Nicole's answering smile was wry, and she spared Rosalind a glance. "You're right, you don't." She shook her head and stared straight ahead again. There was a long silence. Then, "There's bodies in the street."

"What?"

"There's bodies in the street, Rose. Just over there. And you know what else? Not a single siren all night. Is it even night? It's still fucking daylight in the real world, isn't it? But no, it's quiet. No sirens, just the wind screaming and the thunder crashing. Bodies in the fucking street and not a single siren."

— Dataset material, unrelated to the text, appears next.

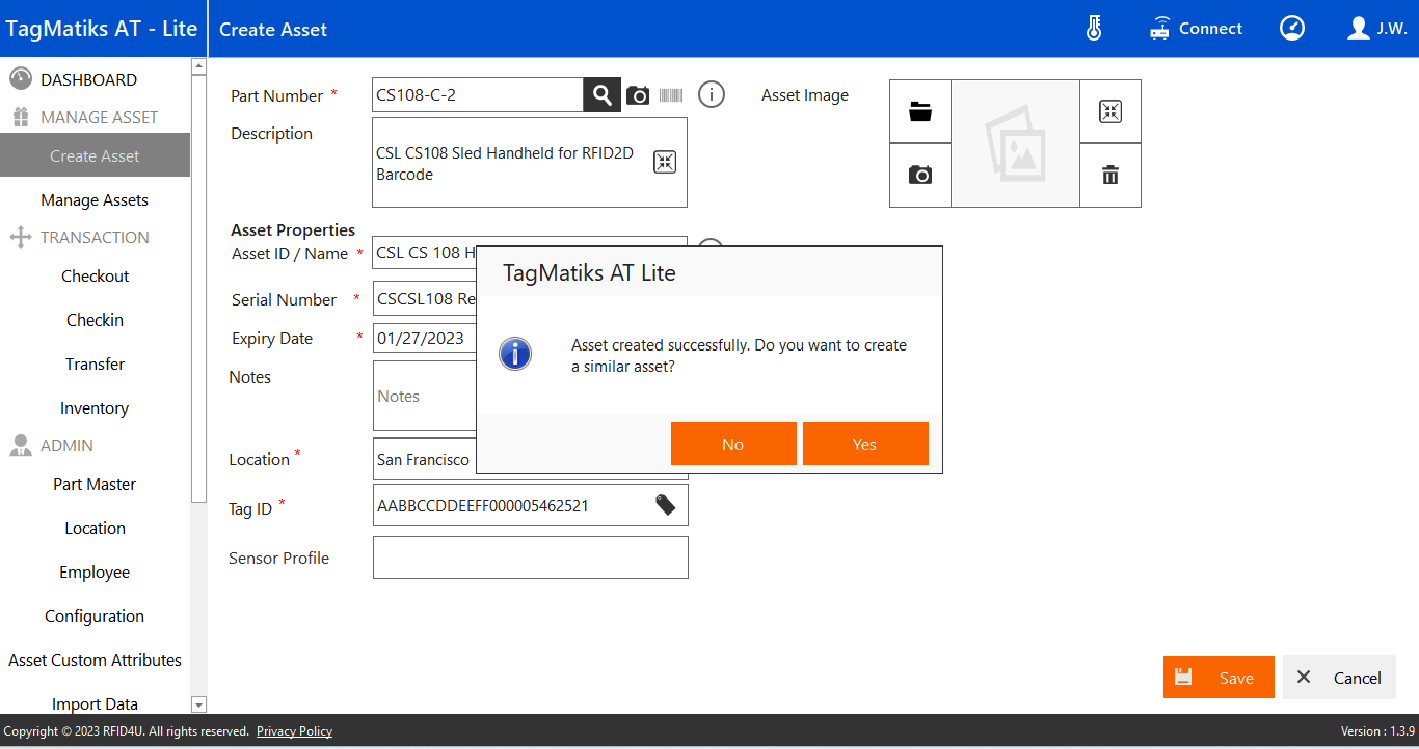
Task: Open the Checkout transaction page
Action: coord(95,276)
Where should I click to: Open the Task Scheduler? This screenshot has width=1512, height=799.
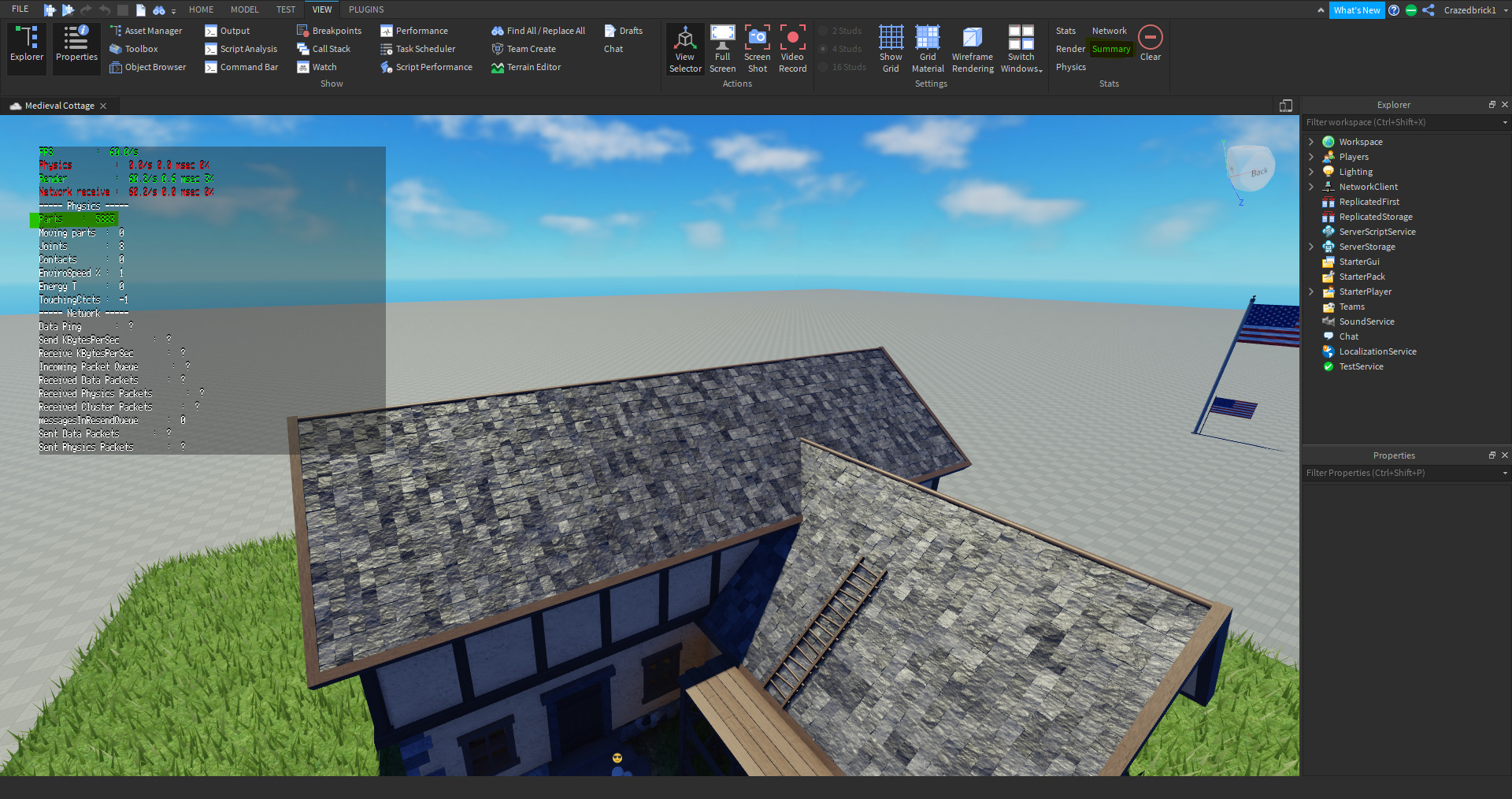pyautogui.click(x=424, y=48)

They looked over at the burning building. It was still burning. Most of its former inhabitants had taken cover elsewhere by now, or were out of sight, but there were two shapes laying in the street, motionless. Were it not for the firelight reflecting on their pale skin they would have been almost invisible.

"The whole city's shut down. And it's not like you could drive an emergency vehicle in this weather, you know?" Rosalind shivered. "I shoulda brought a jacket or something."

"Wouldn't of helped." Nicole flung her cigarette into the street. The rain doused it almost immediately. "I think it's worse actually. It's all clinging to my arms and it won't dry off. Fuck. Maybe we can dry off by that burning building. It's been a while since we had a real fire."

"It'll have to be a while longer. But tell you what. Let's break into this shop. It'll be warm and dry and maybe there's something in here worth keeping."

This time Nicole's smile was sincere. "You're beautiful."

Within a few minutes they were inside, the chains safely locked behind them, their clothes draped on the counter to dry.